One skilled in the art would readily appreciate that the present invention is well adapted to carry out the objects and obtain the ends and advantages mentioned, as well as those inherent therein. Further, it will be readily apparent to one skilled in the art that varying substitutions and modifications may be made to the invention disclosed herein without departing from the scope and spirit of the invention. The compositions, methods, procedures, treatments, molecules and specific compounds described herein are presently representative of certain embodiments are exemplary and are not intended as limitations on the scope of the invention. Changes therein and other uses will occur to those skilled in the art which are encompassed within the spirit of the invention are defined by the scope of the claims. The listing or discussion of a previously published document in this specification should not necessarily be taken as an acknowledgement that the document is part of the state of the art or is common general knowledge.

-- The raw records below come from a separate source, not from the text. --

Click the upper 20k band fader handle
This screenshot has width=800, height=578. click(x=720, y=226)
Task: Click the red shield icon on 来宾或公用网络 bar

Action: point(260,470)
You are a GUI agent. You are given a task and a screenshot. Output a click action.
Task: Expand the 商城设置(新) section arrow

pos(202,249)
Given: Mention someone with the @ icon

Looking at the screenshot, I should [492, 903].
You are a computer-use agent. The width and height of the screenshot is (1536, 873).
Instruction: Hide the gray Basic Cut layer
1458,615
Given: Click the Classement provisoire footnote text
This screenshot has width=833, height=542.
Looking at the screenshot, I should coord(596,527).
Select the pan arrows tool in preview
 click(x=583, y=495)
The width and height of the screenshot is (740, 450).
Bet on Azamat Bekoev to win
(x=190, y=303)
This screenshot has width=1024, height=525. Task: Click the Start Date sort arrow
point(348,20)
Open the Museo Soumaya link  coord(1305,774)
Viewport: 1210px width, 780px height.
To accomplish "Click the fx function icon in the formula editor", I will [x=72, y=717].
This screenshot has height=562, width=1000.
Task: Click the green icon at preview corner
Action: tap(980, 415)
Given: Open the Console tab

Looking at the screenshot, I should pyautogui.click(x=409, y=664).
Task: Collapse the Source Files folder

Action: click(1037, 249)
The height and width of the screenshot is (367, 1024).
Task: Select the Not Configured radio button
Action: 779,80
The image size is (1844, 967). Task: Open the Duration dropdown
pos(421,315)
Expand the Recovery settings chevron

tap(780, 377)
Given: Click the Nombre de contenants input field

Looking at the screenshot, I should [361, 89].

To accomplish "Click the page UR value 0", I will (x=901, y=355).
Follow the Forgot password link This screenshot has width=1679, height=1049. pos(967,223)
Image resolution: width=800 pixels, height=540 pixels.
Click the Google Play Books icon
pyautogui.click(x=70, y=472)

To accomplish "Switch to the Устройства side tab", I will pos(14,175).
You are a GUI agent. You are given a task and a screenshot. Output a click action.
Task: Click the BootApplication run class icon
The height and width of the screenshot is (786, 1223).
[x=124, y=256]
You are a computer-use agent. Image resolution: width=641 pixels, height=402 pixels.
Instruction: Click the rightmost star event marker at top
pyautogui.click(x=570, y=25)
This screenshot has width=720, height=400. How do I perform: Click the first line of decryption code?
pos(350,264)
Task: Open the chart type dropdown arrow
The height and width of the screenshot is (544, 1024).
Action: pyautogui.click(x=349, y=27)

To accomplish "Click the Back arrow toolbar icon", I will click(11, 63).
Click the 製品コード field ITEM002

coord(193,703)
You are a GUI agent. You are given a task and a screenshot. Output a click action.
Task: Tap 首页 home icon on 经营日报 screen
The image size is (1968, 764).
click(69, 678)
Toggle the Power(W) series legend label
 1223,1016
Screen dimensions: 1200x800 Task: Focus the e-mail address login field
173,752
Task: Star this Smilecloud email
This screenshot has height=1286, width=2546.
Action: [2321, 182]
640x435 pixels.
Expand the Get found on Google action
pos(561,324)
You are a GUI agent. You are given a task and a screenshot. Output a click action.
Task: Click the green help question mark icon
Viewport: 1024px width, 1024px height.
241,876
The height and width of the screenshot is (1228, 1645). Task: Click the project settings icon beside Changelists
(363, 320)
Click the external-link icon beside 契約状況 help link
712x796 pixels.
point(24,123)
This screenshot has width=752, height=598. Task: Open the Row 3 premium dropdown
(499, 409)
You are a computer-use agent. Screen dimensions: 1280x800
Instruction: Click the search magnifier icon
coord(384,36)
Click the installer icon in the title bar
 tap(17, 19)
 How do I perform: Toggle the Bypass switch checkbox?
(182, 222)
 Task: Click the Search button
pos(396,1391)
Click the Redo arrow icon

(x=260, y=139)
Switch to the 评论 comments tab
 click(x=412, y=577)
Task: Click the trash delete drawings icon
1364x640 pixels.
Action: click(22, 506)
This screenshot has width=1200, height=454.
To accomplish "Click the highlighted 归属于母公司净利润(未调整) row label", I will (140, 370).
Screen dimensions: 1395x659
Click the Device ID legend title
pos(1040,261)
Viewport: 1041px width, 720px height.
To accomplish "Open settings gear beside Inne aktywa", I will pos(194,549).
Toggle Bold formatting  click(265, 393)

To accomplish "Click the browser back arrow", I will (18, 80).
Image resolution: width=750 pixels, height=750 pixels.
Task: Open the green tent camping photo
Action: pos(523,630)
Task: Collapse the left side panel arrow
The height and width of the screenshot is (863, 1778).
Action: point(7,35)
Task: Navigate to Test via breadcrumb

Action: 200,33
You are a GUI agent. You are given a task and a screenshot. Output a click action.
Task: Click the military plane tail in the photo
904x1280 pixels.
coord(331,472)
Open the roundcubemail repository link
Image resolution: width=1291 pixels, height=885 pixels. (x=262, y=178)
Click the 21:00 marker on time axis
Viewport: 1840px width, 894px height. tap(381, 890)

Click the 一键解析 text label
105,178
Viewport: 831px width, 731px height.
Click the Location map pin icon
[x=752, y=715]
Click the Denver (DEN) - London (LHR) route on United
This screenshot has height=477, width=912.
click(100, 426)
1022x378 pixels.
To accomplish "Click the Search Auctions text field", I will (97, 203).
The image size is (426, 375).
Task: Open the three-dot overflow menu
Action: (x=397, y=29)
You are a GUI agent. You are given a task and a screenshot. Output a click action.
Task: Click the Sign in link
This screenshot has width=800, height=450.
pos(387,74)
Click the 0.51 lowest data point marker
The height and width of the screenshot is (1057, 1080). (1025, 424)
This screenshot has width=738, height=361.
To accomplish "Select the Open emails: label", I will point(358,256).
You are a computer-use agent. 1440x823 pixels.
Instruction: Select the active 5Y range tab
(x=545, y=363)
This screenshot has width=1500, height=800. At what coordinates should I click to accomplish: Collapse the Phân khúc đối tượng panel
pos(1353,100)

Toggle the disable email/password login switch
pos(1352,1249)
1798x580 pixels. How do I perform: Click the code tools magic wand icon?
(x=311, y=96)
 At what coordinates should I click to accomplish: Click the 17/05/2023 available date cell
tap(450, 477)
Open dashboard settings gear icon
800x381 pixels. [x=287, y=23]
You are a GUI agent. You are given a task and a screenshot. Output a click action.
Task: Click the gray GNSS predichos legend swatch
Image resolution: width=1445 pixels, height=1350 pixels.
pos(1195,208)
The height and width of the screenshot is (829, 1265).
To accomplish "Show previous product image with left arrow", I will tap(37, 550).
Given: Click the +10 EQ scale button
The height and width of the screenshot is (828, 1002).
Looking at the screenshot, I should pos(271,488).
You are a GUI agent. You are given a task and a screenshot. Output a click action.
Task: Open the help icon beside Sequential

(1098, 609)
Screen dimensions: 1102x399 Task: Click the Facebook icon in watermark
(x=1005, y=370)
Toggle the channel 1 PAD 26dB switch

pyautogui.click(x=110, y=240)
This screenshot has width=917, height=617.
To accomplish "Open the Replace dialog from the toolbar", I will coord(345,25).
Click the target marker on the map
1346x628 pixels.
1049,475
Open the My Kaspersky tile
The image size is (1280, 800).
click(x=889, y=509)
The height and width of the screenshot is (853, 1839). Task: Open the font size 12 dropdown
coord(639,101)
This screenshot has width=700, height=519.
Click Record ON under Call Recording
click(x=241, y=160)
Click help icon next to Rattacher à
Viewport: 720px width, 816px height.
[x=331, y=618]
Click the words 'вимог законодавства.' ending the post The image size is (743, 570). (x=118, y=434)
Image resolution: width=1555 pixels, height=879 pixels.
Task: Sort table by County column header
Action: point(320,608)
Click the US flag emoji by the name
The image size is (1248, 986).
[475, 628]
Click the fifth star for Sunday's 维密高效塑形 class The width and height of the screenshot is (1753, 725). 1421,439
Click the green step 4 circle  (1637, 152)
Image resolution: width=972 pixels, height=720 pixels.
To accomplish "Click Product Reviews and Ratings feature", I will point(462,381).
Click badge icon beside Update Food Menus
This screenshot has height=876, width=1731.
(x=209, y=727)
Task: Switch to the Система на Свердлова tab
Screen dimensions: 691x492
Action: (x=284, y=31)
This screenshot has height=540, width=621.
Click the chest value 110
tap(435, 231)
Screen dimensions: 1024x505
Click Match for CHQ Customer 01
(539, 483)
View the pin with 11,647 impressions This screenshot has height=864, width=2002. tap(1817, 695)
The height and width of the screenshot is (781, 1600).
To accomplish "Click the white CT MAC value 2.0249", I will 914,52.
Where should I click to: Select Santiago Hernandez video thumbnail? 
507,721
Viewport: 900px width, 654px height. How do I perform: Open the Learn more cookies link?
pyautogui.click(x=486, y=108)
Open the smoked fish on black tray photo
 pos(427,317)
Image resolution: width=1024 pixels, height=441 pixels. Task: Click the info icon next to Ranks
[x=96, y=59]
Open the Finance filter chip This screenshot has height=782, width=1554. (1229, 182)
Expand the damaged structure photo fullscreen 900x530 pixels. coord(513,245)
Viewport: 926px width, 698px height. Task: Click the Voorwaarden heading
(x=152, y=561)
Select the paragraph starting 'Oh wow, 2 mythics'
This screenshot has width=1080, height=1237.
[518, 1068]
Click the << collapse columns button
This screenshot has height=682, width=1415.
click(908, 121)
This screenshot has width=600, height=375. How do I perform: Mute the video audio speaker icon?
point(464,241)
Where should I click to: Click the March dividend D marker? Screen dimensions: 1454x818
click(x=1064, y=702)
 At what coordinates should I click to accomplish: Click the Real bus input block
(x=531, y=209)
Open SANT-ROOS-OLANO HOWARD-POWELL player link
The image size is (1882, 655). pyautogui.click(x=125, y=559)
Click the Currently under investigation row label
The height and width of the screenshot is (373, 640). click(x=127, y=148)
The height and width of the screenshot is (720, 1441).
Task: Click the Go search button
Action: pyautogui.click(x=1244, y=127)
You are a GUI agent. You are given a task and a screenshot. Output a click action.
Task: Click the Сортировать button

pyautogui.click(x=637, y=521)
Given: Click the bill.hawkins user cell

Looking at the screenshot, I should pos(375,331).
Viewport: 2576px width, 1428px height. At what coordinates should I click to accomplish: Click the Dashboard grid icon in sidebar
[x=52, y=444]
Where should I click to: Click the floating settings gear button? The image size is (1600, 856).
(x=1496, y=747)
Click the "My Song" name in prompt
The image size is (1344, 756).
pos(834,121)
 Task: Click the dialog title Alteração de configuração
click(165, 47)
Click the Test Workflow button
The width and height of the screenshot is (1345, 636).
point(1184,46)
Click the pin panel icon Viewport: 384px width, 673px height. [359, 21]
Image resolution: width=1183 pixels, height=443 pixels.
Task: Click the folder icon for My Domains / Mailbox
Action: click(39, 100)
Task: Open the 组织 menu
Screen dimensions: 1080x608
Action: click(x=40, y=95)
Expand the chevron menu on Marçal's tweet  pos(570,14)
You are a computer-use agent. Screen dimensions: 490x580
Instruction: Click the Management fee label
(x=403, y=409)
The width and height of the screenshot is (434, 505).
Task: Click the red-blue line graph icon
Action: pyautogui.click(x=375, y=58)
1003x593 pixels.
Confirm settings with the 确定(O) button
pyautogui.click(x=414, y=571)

The invention illustratively described herein may suitably be practiced in the absence of any element or elements, limitation or limitations, not specifically disclosed herein. Thus, for example, the terms “comprising”, “including,” containing”, etc. shall be read expansively and without limitation. Additionally, the terms and expressions employed herein have been used as terms of description and not of limitation, and there is no intention in the use of such terms and expressions of excluding any equivalents of the features shown and described or portions thereof, but it is recognized that various modifications are possible within the scope of the invention claimed. Thus, it should be understood that although the present invention has been specifically disclosed by exemplary embodiments and optional features, modification and variation of the inventions embodied herein may be resorted to by those skilled in the art, and that such modifications and variations are considered to be within the scope of this invention.

The invention has been described broadly and generically herein. Each of the narrower species and sub-generic groupings falling within the generic disclosure also form part of the invention. This includes the generic description of the invention with a proviso or negative limitation removing any subject matter from the genus, regardless of whether or not the excised material is specifically recited herein. All documents, including patent applications and scientific publications, referred to herein are incorporated herein by reference for all purposes.

Other embodiments are within the following claims. In addition, where features or aspects of the invention are described in terms of Markush groups, those skilled in the art will recognize that the invention is also thereby described in terms of any individual member or subgroup of members of the Markush group.